As expected, Ira grew up working on the farm and attending school, but after his mother died of TB when he was 12 years old, he had to quit school to help take care of his two sisters and brother. Even after his father remarried and had still more children, Ira was heavily depended on for help with the younger ones. He developed a stern temperament like his father. His youngest sister, Geneva, likes to tell the story about the time their father went to town and left Ira in charge of the others. The children had a pet chicken named “Dooty Hicks” which they took into the house and put in the room where Ira was napping. The chicken jumped on the bed waking him which made Ira very angry, much to the amusement of the children.
Ira had brown hair and brown eyes. He eventually grew to be 5 ft. 10 in. tall and was very slender as a young man weighing about 155 Lbs. Strangely, his friends in the area nicknamed him “Hoss”, perhaps because he was such a hard worker.
In the 1930s, America was in the grip of the Great Depression with over 25 percent unemployment. As one of President Roosevelt’s New Deal programs, the Civilian Conservation Corps (CCCs) was established in 1933 to give employment to young men and to help develop and preserve natural resources. So, in June 1935 when he was 21, Ira left home for the first time and joined, along with two and a half million other young men, the CCCs which some called “Roosevelt’s Tree Army”. In the CCCs he earned $30 per month plus room and board. The government sent $25 of his pay home to the parents, but his father saved half for Ira to have when he returned. After the first issue of free clothing, he had to buy any replacements needed. It was a military style life with barracks, mess halls, exercise and work.

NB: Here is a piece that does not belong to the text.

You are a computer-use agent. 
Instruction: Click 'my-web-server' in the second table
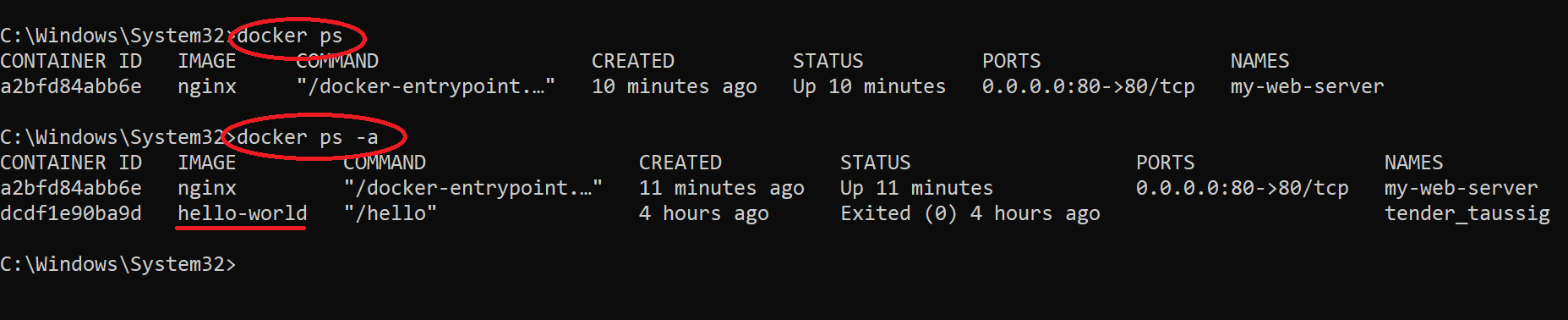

Back on the farm, Ira had cut down many trees and split a lot of logs. As a result, he had become skillful wielding an ax. This despite an accident one time in which his swing got misdirected by a tree branch, causing him to cut into his left calf muscle rather deeply. So in the “Tree Army” he was naturally put to work using an ax. His first nine months were spent in the Smoky Mountains National Park near Seiverville, TN where he helped clear land for roads and tourist areas. He then got transferred closer to home to the CCC camp at Lake City, TN near the Norris Dam which had just been completed in the previous year. There he spent seven months clearing land for campgrounds around the Dam. However, once again he fell victim to a similar accident with the ax as before, and severely chopped his left foot. He was sent to the Army hospital at Ft. Oglethorpe, Georgia (near Chattanooga, TN) for recovery which took about three months. He then returned to the camp at Norris Dam for the last eight months of his tour and was honorably discharged from the CCCs in Sept 1937.
Looking back, Ira always said he enjoyed his time in the Tree Army. The thing he remembered most……. “they always had plenty of food to eat”.

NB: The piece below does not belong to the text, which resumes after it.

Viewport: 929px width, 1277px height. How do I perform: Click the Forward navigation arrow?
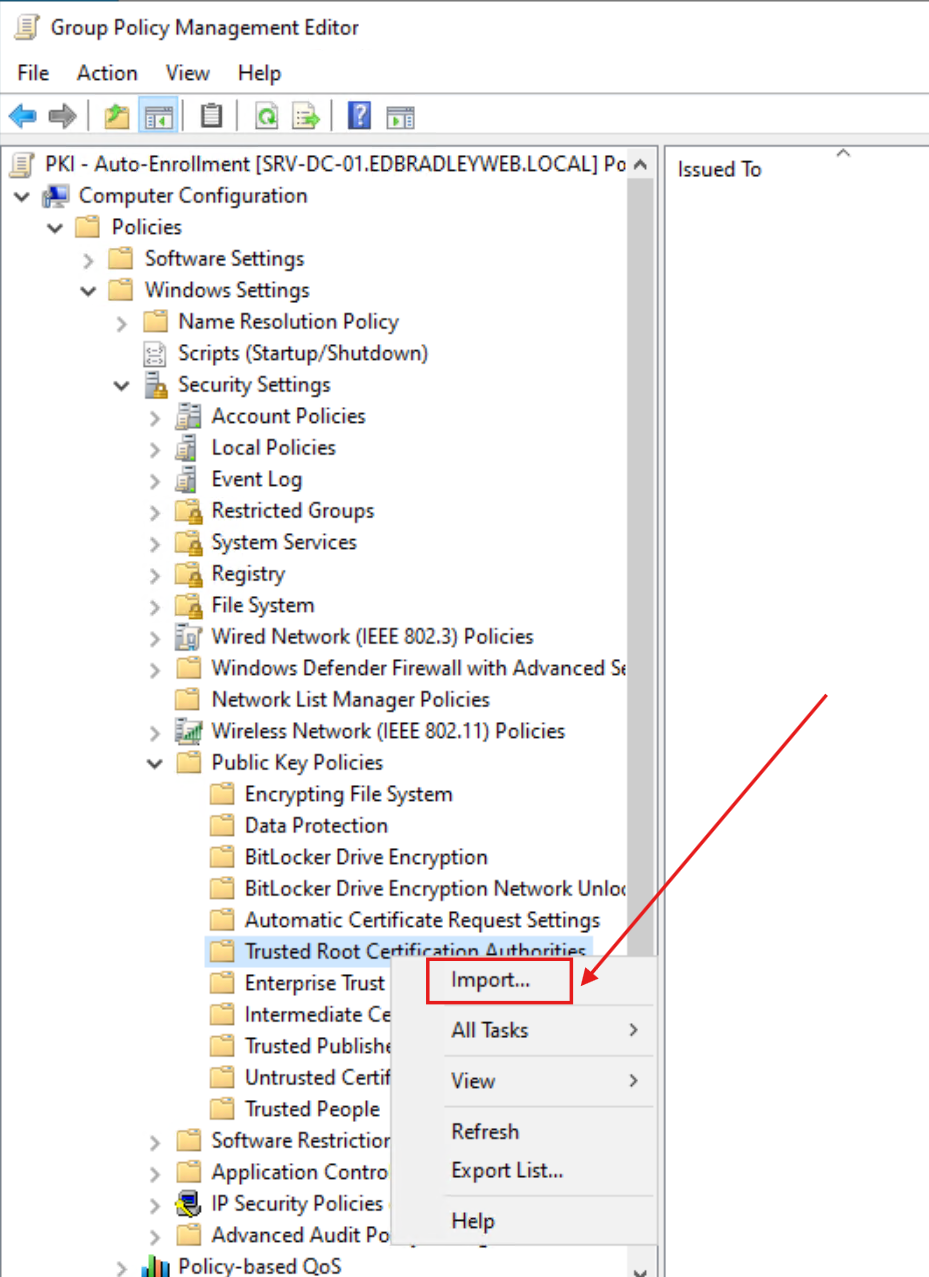(x=60, y=115)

Later after coming back home, he and his brother Addison worked for a time in the coal mines at “Charlie Hollow”. Aileen remembers Ira onetime getting frost bite on his ears walking to the mines early in the morning in the winter. They paid some board to their father and saved most of the rest of their pay. Their brother Tom remembered them counting their savings on the kitchen table.
Ira’s beginnings is just another exemplification of what has made America great – character building from early childhoon on.